Les pholiotes changeantes sont des champignons élégants qui aiment les bois durs et constituent un délicieux ajout aux soupes et aux salades. Également connues sous le nom de Pholiota à cape cannelle ou Pholiote grasse, la culture de cette variété de champignons regroupés et hirsutes peut être une expérience délicate mais gratifiante. Nous allons découvrir ce champignon relativement méconnu et voir si nous pouvons vous convaincre d'en cultiver vous-même !
Description
La pholiote changeante (Pholiota adiposa) mise en évidence ici présente un certain nombre d'espèces ressemblantes en plus de nombreuses espèces aux noms similaires. Elle ne doit pas être confondue avec le champignon cremini (Agaricus bisporus), largement disponible et connu sous de nombreux noms communs, dont celui de champignon châtaigne en Europe, ou Hypholoma lateritium, la pholiote rouge brique comestible ou champignon châtaigne de l'est de l'Amérique du Nord. Il ne s'agit absolument pas de la Galerina marginata, anciennement G. autumnalis, le gyromitre automnal, un sosie mortellement toxique avec un chapeau brun lisse. La clé pour distinguer notre châtaigne réside dans son nom scientifique : pholiota, qui signifie en latin "écailleux", en référence aux écailles hirsutes que l'on trouve au sommet des fructifications matures, et adiposa fait référence à l'aspect gras ou graisseux du champignon lorsqu'il est mouillé. Il pousse en petits (moins de 10 cm de haut), denses grappes, avec plusieurs champignons rayonnant d'un seul point, progressant en couleur du jaune terne au brun châtaigne qui lui donne son nom avec l'âge. Les chapeaux restent relativement petits, ou environ 12,7 cm de diamètre à maturité. L'empreinte sporale est brun rougeâtre.

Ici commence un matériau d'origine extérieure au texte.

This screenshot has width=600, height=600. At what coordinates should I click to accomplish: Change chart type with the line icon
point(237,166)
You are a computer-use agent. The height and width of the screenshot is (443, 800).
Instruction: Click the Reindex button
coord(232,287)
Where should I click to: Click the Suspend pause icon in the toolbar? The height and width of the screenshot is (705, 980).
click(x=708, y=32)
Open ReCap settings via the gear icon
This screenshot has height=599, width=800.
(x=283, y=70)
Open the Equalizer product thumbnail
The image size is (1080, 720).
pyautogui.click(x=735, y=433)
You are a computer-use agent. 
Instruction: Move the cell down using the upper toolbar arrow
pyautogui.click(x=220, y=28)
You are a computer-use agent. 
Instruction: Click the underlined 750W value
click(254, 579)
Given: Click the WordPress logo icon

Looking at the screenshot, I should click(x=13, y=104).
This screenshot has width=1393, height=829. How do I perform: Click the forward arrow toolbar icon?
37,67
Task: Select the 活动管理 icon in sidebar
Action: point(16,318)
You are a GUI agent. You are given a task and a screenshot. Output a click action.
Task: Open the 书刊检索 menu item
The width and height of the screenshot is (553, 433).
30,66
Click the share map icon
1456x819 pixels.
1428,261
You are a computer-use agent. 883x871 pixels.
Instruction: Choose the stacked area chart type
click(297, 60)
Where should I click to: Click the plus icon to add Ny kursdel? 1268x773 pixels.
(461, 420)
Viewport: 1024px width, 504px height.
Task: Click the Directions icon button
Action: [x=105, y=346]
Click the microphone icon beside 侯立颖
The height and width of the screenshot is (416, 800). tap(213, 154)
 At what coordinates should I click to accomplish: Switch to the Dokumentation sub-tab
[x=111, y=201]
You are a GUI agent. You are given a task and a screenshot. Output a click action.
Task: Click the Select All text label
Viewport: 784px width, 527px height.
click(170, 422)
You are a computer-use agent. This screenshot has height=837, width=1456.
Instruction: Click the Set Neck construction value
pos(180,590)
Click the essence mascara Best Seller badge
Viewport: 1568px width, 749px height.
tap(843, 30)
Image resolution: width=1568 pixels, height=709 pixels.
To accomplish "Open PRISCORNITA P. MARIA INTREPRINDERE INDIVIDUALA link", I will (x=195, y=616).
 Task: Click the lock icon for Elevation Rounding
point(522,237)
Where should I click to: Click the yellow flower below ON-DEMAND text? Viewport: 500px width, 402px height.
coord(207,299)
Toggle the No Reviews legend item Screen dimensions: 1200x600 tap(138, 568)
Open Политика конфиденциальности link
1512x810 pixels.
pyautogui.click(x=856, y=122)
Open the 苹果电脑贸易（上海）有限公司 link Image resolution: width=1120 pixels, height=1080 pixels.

Galerina marginata MORTELLEMENT TOXIQUE
Hypholoma lateritium
Écologie
Les pholiotes changeantes se trouvent dans tout l'hémisphère nord, de l'Amérique du Nord à l'Europe et à l'Asie septentrionale, et ont été cueillies comme nourriture au Japon pendant des siècles. Elles sont à la fois parasites et saprophytes, se nourrissant d'arbres à feuilles caduques partiellement morts et en décomposition, les hêtres européens (Fagus sylvatica) étant une nourriture privilégiée en Europe. On les trouve le plus souvent sur les souches, les troncs tombés ou à la base d'arbres vivants tels que le hêtre, le tremble et l'érable.
Difficulté pour la culture en extérieur : Intermédiaire
Nos cultures : Nous proposons un certain nombre de produits de mycélium et de culture de pholiotes changeantes, y compris des kits de culture à fructification supérieure, des kits de bûches extérieures, du mycélium de grain, des chevilles et du mycélium de sciure, de la culture liquide, et des boîtes de Pétri de culture.
Méthodes de culture privilégiées
Les pholiotes changeantes peuvent être cultivées à l'aide de diverses méthodes. Combinez notre mycélium de grain avec un kit de monotub Wood Lovr ou utilisez un kit de culture dans une BoomRoom à l'intérieur ou percez et remplissez des bûches à l'aide de notre mycélium en chevilles à l'extérieur. Si vous voulez essayer de cultiver des pholiotes changeantes en extérieur, nous vous recommandons de creuser des tranchées ou d'enterrer vos bûches pour reproduire l'environnement naturel que ces décomposeurs aiment. Comme rappel de notre focus sur le reishi, le creusement de tranchées est relativement simple et consiste à creuser une zone dans un endroit ombragé à une profondeur de la moitié de la largeur de vos bûches, mais suffisamment large et longue pour qu'elles puissent s'y insérer confortablement lorsqu'elles sont côte à côte (voir image). Une fois terminé, les bûches doivent ressembler à un radeau. Une fois les bûches en place, tassez la terre creusée entre et autour des bûches jusqu'à ce que seule la surface supérieure soit exposée. Arrosez la zone de manière à ce que le matériau autour des bûches se compacte et ajoutez-en si nécessaire. Nous vous recommandons d'attendre que les bûches soient bien colonisées avant de les enterrer, ce que vous pouvez vérifier en regardant leurs extrémités coupées pour voir si elles sont couvertes de mycélium de pholiote changeante d'un blanc jaunâtre terne. La colonisation est un processus long et, selon la taille de vos bûches coupées, il peut falloir 6 mois à un an pour que la colonisation complète ait lieu avant l'enfouissement des bûches. Comme toujours avec l'inoculation des bûches, utilisez du bois fraîchement coupé et évitez d'abattre les arbres après le débourrement du printemps jusqu'à la pleine feuillaison. Cliquez ici pour plus d'informations sur le calendrier de la récolte du bois et de l'inoculation, et ici pour plus d'informations sur les bûches à utiliser pour le mycélium en chevilles de pholiote changeante en extérieur.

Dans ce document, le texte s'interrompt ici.